The complete PMEP is available upon request.

14. Contact

Paul Topping
Manager
Environmental Protection (AMSEE)
Operations and Environmental Programs
Marine Safety and Security
Transport Canada
Place de Ville, Tower C, 11th Floor
330 Sparks Street
Ottawa, Ontario
K1A 0N5
Telephone: 613-991-3168
Fax: 613-993-8196
Email: paul.topping@tc.gc.ca

PROPOSED REGULATORY TEXT

Notice is given that the Governor in Council, pursuant to subsections 35(1) (see footnote a) and 120(1) and (2), section 190 and paragraphs 207(2)(a) and 244(a) of the Canada Shipping Act, 2001 (see footnote b), proposes to make the annexed Regulations Amending the Vessel Pollution and Dangerous Chemicals Regulations.

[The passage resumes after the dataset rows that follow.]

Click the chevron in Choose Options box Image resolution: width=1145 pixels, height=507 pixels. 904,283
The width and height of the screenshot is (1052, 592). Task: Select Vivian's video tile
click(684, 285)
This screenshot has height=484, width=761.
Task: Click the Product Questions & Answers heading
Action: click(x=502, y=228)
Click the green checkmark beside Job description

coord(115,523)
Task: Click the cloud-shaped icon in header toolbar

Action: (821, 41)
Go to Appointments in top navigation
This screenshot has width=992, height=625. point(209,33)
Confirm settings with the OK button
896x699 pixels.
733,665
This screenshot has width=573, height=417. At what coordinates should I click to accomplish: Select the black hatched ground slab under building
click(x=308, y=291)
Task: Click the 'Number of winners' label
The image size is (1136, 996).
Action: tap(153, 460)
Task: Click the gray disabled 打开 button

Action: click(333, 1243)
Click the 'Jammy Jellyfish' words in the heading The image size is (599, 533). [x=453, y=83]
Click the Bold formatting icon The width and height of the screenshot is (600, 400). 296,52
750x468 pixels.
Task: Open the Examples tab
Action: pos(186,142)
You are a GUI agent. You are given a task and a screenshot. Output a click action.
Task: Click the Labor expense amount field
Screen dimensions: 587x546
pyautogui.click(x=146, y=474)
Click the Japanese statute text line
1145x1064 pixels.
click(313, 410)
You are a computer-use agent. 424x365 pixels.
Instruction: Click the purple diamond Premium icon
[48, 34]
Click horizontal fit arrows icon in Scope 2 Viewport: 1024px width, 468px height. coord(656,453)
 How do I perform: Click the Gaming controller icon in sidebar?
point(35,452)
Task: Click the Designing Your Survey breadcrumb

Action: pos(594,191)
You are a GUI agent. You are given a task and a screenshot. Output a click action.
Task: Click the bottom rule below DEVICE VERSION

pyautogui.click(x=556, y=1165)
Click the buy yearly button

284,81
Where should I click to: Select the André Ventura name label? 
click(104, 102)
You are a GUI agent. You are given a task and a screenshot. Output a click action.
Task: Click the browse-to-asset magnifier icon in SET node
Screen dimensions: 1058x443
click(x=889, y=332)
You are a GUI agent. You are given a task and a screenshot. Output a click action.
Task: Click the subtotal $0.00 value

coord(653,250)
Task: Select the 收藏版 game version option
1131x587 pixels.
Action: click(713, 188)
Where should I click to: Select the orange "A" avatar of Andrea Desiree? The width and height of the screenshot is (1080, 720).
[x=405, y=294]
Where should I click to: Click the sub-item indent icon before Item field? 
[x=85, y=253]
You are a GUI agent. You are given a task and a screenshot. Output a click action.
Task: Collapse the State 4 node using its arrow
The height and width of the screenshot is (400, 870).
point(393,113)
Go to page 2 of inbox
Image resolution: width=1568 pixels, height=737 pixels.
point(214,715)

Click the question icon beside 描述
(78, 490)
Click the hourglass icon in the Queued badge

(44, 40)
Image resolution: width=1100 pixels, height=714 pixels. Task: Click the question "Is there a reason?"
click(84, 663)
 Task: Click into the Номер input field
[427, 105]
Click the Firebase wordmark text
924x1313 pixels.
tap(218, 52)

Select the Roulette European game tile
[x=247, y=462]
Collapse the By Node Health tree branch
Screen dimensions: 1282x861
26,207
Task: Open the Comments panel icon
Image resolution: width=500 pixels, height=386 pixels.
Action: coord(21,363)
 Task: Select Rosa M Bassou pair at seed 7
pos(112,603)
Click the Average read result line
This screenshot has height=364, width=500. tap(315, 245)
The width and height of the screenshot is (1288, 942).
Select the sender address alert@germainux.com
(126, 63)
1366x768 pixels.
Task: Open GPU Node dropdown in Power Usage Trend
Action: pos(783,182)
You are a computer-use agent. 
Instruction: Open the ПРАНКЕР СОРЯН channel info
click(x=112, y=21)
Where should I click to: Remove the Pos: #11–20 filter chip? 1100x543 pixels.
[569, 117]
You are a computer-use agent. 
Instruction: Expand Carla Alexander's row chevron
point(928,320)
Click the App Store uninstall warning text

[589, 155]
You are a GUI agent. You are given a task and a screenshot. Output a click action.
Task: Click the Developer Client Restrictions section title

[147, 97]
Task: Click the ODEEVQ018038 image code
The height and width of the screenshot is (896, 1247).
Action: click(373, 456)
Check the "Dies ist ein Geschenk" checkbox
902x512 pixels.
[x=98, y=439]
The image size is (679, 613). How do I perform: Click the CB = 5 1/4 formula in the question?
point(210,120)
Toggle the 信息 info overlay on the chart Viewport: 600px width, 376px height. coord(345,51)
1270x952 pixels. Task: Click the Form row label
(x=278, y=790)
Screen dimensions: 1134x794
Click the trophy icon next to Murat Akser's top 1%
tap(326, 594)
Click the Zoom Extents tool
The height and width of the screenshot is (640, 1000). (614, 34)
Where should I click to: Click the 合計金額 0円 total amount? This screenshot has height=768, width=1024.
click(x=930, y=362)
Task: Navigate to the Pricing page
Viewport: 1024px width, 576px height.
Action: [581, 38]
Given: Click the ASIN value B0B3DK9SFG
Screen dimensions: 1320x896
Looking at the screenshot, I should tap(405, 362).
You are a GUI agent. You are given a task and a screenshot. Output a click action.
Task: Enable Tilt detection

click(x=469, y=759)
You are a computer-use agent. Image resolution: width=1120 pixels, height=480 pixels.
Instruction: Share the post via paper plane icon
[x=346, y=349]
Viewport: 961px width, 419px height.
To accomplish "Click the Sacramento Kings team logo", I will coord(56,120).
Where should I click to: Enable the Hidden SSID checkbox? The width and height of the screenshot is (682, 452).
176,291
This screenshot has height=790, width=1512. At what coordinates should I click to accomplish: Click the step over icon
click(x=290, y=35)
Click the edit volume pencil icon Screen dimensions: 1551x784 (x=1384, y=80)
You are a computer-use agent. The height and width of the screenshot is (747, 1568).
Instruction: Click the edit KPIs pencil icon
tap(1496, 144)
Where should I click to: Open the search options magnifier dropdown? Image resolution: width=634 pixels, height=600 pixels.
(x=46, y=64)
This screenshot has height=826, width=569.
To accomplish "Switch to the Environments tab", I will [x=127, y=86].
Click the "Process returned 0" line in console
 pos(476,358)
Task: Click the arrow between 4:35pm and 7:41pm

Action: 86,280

Interested persons may make representations to the Minister of Transport concerning the proposed Regulations within 75 days after the date of publication of this notice. All such representations must be in writing and cite the Canada Gazette, Part Ⅰ, and the publication date of this notice, and be sent to Paul Topping, Manager, Environmental Protection, Operations and Environmental Programs, Department of Transport, Place de Ville, Tower C, 330 Sparks Street, Ottawa, Ontario K1A 0N5 (tel.: 613-991-3168; fax: 613-993-8196; email: paul.topping@tc.gc.ca).

Ottawa, June 19, 2012

JURICA ČAPKUN
Assistant Clerk of the Privy Council

REGULATIONS AMENDING THE VESSEL POLLUTION AND
DANGEROUS CHEMICALS REGULATIONS

AMENDMENTS

1. (1) The definitions “major conversion” and “sludge oil” in subsection 1(1) of the Vessel Pollution and Dangerous Chemicals Regulations (see footnote 1) are replaced by the following:

“major conversion” « transformation importante »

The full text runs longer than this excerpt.